- [Dataset excerpts]:
----------------------------------------
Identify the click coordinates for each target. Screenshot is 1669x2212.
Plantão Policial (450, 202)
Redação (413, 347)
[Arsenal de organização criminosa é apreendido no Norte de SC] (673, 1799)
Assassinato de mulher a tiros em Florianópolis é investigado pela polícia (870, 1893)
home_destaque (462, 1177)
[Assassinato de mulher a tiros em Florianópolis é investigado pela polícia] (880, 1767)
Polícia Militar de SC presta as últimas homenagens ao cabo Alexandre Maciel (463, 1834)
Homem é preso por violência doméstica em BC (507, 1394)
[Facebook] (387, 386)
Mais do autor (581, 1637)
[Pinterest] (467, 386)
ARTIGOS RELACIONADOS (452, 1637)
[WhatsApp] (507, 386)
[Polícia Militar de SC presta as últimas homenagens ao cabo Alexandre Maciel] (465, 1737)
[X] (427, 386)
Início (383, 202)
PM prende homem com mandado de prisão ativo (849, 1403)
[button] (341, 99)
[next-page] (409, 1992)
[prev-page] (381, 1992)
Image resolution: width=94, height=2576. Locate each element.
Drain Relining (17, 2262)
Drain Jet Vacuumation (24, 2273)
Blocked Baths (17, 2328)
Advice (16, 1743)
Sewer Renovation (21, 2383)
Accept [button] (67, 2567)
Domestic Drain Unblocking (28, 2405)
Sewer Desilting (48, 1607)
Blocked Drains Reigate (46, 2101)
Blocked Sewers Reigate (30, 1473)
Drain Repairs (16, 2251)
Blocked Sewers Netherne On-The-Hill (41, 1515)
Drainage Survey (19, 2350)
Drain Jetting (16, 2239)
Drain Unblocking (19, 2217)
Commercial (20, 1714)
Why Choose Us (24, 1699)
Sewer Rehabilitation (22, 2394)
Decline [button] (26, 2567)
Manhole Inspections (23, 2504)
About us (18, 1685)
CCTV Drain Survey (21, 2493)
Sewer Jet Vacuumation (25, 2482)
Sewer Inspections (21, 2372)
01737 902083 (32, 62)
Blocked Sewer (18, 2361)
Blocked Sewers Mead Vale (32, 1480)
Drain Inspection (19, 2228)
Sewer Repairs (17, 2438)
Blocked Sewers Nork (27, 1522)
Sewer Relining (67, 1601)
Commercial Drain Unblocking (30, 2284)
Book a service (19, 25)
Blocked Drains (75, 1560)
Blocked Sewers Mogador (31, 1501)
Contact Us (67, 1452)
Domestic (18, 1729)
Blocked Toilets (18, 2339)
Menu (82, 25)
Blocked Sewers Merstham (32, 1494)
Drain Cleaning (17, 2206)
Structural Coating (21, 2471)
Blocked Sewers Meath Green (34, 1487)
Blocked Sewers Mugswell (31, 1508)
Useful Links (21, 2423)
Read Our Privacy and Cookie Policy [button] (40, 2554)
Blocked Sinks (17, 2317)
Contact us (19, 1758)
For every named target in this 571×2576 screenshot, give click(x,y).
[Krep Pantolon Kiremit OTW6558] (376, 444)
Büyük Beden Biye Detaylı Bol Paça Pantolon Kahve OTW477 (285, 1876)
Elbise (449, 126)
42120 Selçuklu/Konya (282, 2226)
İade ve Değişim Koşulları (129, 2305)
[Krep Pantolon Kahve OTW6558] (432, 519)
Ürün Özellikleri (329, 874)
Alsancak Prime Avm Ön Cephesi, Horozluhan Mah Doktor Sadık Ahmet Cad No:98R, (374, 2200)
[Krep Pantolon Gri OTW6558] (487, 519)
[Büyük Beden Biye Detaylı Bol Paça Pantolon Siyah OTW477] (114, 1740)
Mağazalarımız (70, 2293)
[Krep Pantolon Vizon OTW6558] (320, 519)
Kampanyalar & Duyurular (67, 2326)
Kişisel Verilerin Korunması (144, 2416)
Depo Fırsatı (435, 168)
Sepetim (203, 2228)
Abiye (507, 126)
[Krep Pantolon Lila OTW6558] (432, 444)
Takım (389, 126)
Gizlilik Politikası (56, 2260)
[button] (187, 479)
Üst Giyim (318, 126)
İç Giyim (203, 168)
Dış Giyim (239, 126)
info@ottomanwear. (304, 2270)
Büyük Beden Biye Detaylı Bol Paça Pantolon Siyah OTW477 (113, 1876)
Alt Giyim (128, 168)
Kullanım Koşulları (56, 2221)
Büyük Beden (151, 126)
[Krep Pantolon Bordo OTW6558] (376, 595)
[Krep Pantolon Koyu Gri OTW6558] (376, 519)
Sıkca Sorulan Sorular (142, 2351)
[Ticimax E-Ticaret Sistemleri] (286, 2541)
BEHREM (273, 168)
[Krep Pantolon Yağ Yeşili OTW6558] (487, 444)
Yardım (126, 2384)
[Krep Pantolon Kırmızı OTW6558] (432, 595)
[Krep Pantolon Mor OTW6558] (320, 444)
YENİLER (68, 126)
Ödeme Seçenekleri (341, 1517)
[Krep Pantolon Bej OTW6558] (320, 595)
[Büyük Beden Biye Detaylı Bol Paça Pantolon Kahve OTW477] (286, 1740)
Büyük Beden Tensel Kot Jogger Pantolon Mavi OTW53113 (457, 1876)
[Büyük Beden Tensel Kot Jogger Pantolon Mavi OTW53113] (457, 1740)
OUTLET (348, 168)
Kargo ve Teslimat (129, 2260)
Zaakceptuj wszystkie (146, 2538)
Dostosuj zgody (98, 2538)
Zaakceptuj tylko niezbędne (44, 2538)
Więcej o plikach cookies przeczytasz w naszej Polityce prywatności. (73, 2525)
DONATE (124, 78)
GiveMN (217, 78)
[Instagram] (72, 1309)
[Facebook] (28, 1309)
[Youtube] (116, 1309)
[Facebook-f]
----------------------------------------
- [Required work]:
Your reply should match the data above exactly, line for line.

- [Output below]:
Identify the click coordinates for each target. Screenshot is 1669x2212.
Plantão Policial (450, 202)
Redação (413, 347)
[Arsenal de organização criminosa é apreendido no Norte de SC] (673, 1799)
Assassinato de mulher a tiros em Florianópolis é investigado pela polícia (870, 1893)
home_destaque (462, 1177)
[Assassinato de mulher a tiros em Florianópolis é investigado pela polícia] (880, 1767)
Polícia Militar de SC presta as últimas homenagens ao cabo Alexandre Maciel (463, 1834)
Homem é preso por violência doméstica em BC (507, 1394)
[Facebook] (387, 386)
Mais do autor (581, 1637)
[Pinterest] (467, 386)
ARTIGOS RELACIONADOS (452, 1637)
[WhatsApp] (507, 386)
[Polícia Militar de SC presta as últimas homenagens ao cabo Alexandre Maciel] (465, 1737)
[X] (427, 386)
Início (383, 202)
PM prende homem com mandado de prisão ativo (849, 1403)
[button] (341, 99)
[next-page] (409, 1992)
[prev-page] (381, 1992)
Image resolution: width=94, height=2576. Locate each element.
Drain Relining (17, 2262)
Drain Jet Vacuumation (24, 2273)
Blocked Baths (17, 2328)
Advice (16, 1743)
Sewer Renovation (21, 2383)
Accept [button] (67, 2567)
Domestic Drain Unblocking (28, 2405)
Sewer Desilting (48, 1607)
Blocked Drains Reigate (46, 2101)
Blocked Sewers Reigate (30, 1473)
Drain Repairs (16, 2251)
Blocked Sewers Netherne On-The-Hill (41, 1515)
Drainage Survey (19, 2350)
Drain Jetting (16, 2239)
Drain Unblocking (19, 2217)
Commercial (20, 1714)
Why Choose Us (24, 1699)
Sewer Rehabilitation (22, 2394)
Decline [button] (26, 2567)
Manhole Inspections (23, 2504)
About us (18, 1685)
CCTV Drain Survey (21, 2493)
Sewer Jet Vacuumation (25, 2482)
Sewer Inspections (21, 2372)
01737 902083 (32, 62)
Blocked Sewer (18, 2361)
Blocked Sewers Mead Vale (32, 1480)
Drain Inspection (19, 2228)
Sewer Repairs (17, 2438)
Blocked Sewers Nork (27, 1522)
Sewer Relining (67, 1601)
Commercial Drain Unblocking (30, 2284)
Book a service (19, 25)
Blocked Drains (75, 1560)
Blocked Sewers Mogador (31, 1501)
Contact Us (67, 1452)
Domestic (18, 1729)
Blocked Toilets (18, 2339)
Menu (82, 25)
Blocked Sewers Merstham (32, 1494)
Drain Cleaning (17, 2206)
Structural Coating (21, 2471)
Blocked Sewers Meath Green (34, 1487)
Blocked Sewers Mugswell (31, 1508)
Useful Links (21, 2423)
Read Our Privacy and Cookie Policy [button] (40, 2554)
Blocked Sinks (17, 2317)
Contact us (19, 1758)
For every named target in this 571×2576 screenshot, give click(x,y).
[Krep Pantolon Kiremit OTW6558] (376, 444)
Büyük Beden Biye Detaylı Bol Paça Pantolon Kahve OTW477 (285, 1876)
Elbise (449, 126)
42120 Selçuklu/Konya (282, 2226)
İade ve Değişim Koşulları (129, 2305)
[Krep Pantolon Kahve OTW6558] (432, 519)
Ürün Özellikleri (329, 874)
Alsancak Prime Avm Ön Cephesi, Horozluhan Mah Doktor Sadık Ahmet Cad No:98R, (374, 2200)
[Krep Pantolon Gri OTW6558] (487, 519)
[Büyük Beden Biye Detaylı Bol Paça Pantolon Siyah OTW477] (114, 1740)
Mağazalarımız (70, 2293)
[Krep Pantolon Vizon OTW6558] (320, 519)
Kampanyalar & Duyurular (67, 2326)
Kişisel Verilerin Korunması (144, 2416)
Depo Fırsatı (435, 168)
Sepetim (203, 2228)
Abiye (507, 126)
[Krep Pantolon Lila OTW6558] (432, 444)
Takım (389, 126)
Gizlilik Politikası (56, 2260)
[button] (187, 479)
Üst Giyim (318, 126)
İç Giyim (203, 168)
Dış Giyim (239, 126)
info@ottomanwear. (304, 2270)
Büyük Beden Biye Detaylı Bol Paça Pantolon Siyah OTW477 (113, 1876)
Alt Giyim (128, 168)
Kullanım Koşulları (56, 2221)
Büyük Beden (151, 126)
[Krep Pantolon Bordo OTW6558] (376, 595)
[Krep Pantolon Koyu Gri OTW6558] (376, 519)
Sıkca Sorulan Sorular (142, 2351)
[Ticimax E-Ticaret Sistemleri] (286, 2541)
BEHREM (273, 168)
[Krep Pantolon Yağ Yeşili OTW6558] (487, 444)
Yardım (126, 2384)
[Krep Pantolon Kırmızı OTW6558] (432, 595)
[Krep Pantolon Mor OTW6558] (320, 444)
YENİLER (68, 126)
Ödeme Seçenekleri (341, 1517)
[Krep Pantolon Bej OTW6558] (320, 595)
[Büyük Beden Biye Detaylı Bol Paça Pantolon Kahve OTW477] (286, 1740)
Büyük Beden Tensel Kot Jogger Pantolon Mavi OTW53113 (457, 1876)
[Büyük Beden Tensel Kot Jogger Pantolon Mavi OTW53113] (457, 1740)
OUTLET (348, 168)
Kargo ve Teslimat (129, 2260)
Zaakceptuj wszystkie (146, 2538)
Dostosuj zgody (98, 2538)
Zaakceptuj tylko niezbędne (44, 2538)
Więcej o plikach cookies przeczytasz w naszej Polityce prywatności. (73, 2525)
DONATE (124, 78)
GiveMN (217, 78)
[Instagram] (72, 1309)
[Facebook] (28, 1309)
[Youtube] (116, 1309)
[Facebook-f]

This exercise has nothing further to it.